Q. What was Miriam's and Aaron'c complaint against Moses in Numbers 11? Was it because their brother had married a non-Israelite Ethiopian or because he was a polygamist?
Tradition says that Moses married an Ethiopian (Cushite) woman from Meroë when he was Prince of Egypt. Quite possibly this was an arranged marriage, a part of the common practice in those days of the kings of subject peoples giving their daughters in marriage as part of the system of tribal alliances to prevent them going to war with one another. Or or it may have been a genuine marriage of love. One thing we do know is that the Hollywood version, The Ten Commandments, in which an Egyptian princess, the actual daughter of Pharaoh, tries to woo the handsome and dashing Moses, is simply a piece of American Protestant fantasy.

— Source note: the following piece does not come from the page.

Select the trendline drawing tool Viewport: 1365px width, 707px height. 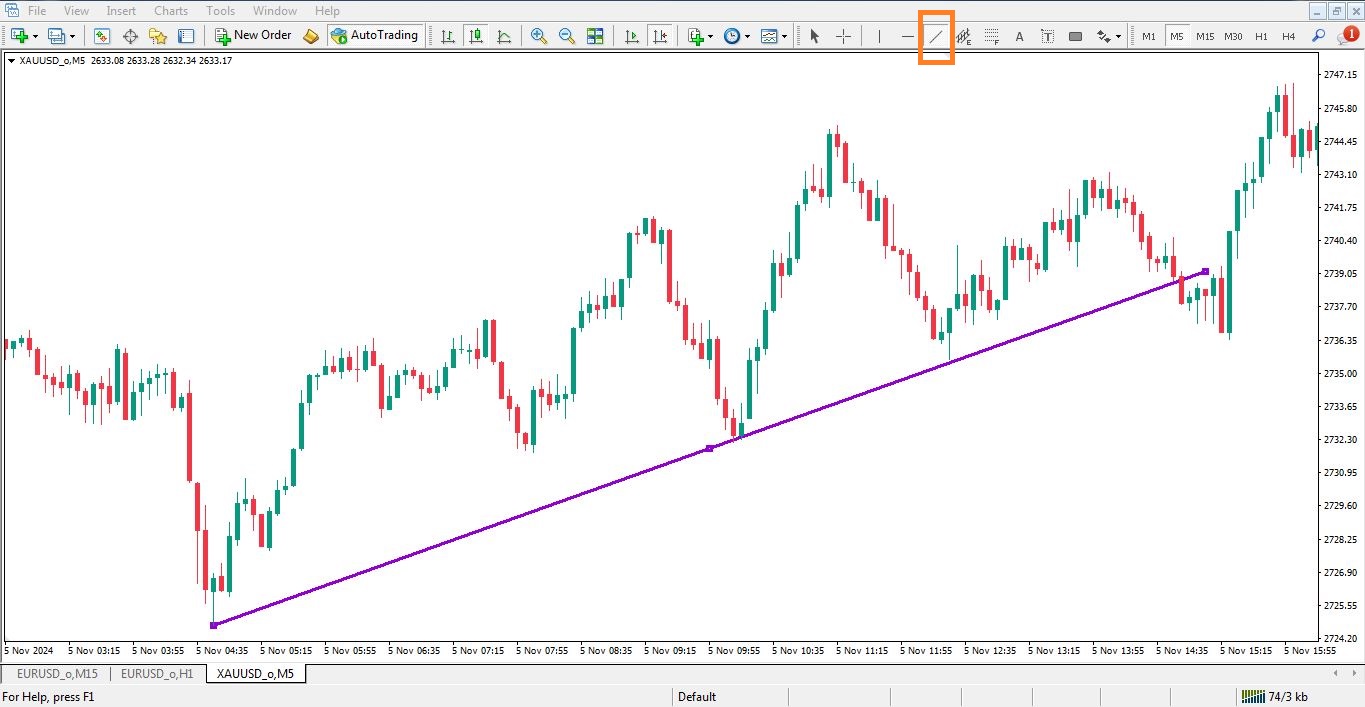click(x=936, y=36)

It is hard to believe that Miriam's and Aaron's opposition to Moses was on account of polygamy because polygamy was completely normative at that time and is the only way to account for the rapid growth of the Israelites in Egytptian captivity. More likely the objection was linked to the Ethiopian woman's connection to the old way of life they were fleeing, though it could have been racially motivated, since the Ethiopians were dark-skinned. Even the latter seems unlikely since we know that a good number of Egyptians joined with the Israelites in the exodus from their own country, doubtless impressed by the miracles they had witnessed and wanting to be on the 'right side'.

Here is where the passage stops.